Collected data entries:
━━━━━━

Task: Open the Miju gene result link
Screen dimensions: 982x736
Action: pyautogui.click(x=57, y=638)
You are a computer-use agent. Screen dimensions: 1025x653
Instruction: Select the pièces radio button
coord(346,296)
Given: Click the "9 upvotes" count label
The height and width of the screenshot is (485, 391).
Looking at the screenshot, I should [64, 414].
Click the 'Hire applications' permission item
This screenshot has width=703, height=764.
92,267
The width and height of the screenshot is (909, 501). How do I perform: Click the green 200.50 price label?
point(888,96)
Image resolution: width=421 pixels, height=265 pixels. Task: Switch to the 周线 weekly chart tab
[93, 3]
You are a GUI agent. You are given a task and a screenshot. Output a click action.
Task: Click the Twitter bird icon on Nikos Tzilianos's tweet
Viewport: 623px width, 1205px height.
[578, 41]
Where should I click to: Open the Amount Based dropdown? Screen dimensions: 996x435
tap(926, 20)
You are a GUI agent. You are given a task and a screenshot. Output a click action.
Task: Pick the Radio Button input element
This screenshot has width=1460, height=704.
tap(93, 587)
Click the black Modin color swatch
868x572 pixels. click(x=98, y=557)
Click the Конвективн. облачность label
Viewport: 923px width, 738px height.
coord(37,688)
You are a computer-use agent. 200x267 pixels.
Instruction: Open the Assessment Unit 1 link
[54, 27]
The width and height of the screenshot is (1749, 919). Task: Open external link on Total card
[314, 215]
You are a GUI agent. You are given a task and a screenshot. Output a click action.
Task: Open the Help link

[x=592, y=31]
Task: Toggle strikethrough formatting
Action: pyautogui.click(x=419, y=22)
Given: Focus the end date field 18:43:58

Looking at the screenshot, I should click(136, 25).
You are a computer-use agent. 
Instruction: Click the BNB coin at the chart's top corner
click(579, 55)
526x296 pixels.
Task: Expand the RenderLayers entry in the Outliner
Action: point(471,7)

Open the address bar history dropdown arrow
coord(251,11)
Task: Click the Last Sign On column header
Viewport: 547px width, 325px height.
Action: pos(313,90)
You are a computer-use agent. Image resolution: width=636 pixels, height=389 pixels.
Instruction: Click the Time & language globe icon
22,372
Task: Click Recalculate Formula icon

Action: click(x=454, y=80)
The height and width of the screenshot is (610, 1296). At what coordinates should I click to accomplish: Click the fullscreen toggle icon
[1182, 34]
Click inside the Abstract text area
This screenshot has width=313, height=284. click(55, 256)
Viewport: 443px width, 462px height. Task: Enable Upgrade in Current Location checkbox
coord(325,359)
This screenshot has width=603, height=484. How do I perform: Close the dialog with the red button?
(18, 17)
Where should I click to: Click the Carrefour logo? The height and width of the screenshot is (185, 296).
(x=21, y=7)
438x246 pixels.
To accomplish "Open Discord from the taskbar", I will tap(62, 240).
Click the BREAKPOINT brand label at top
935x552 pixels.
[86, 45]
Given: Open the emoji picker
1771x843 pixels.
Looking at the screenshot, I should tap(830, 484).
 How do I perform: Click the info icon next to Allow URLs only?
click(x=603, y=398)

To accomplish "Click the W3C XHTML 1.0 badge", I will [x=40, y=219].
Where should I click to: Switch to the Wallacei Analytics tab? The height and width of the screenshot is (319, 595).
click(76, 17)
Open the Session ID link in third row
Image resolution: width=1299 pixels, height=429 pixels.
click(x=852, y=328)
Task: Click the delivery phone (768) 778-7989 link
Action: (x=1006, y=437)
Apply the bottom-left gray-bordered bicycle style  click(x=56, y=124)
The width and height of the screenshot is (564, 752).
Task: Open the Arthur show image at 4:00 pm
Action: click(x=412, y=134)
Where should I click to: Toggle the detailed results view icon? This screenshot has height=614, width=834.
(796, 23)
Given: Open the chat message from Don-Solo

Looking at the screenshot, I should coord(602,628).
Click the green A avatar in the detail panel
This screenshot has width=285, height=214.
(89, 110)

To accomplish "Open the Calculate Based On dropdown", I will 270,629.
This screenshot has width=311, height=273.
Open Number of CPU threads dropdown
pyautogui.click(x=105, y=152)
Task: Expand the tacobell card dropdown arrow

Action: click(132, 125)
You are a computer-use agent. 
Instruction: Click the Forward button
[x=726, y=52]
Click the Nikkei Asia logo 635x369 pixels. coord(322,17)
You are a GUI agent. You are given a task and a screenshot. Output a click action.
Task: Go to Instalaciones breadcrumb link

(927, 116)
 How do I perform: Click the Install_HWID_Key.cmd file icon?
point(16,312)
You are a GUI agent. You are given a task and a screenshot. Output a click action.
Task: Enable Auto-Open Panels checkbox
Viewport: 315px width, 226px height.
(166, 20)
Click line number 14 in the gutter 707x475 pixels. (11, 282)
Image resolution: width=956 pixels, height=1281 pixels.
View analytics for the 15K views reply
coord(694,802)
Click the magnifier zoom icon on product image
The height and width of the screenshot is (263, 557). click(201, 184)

━━━━━━

• _Exercise prompt_
In the entries above, find each line with the word "computer" and copy it.

• _Solution to this exercise_
You are a computer-use agent. Screen dimensions: 1025x653
You are a computer-use agent. 200x267 pixels.
You are a computer-use agent. 
You are a computer-use agent. Image resolution: width=636 pixels, height=389 pixels.
You are a computer-use agent. 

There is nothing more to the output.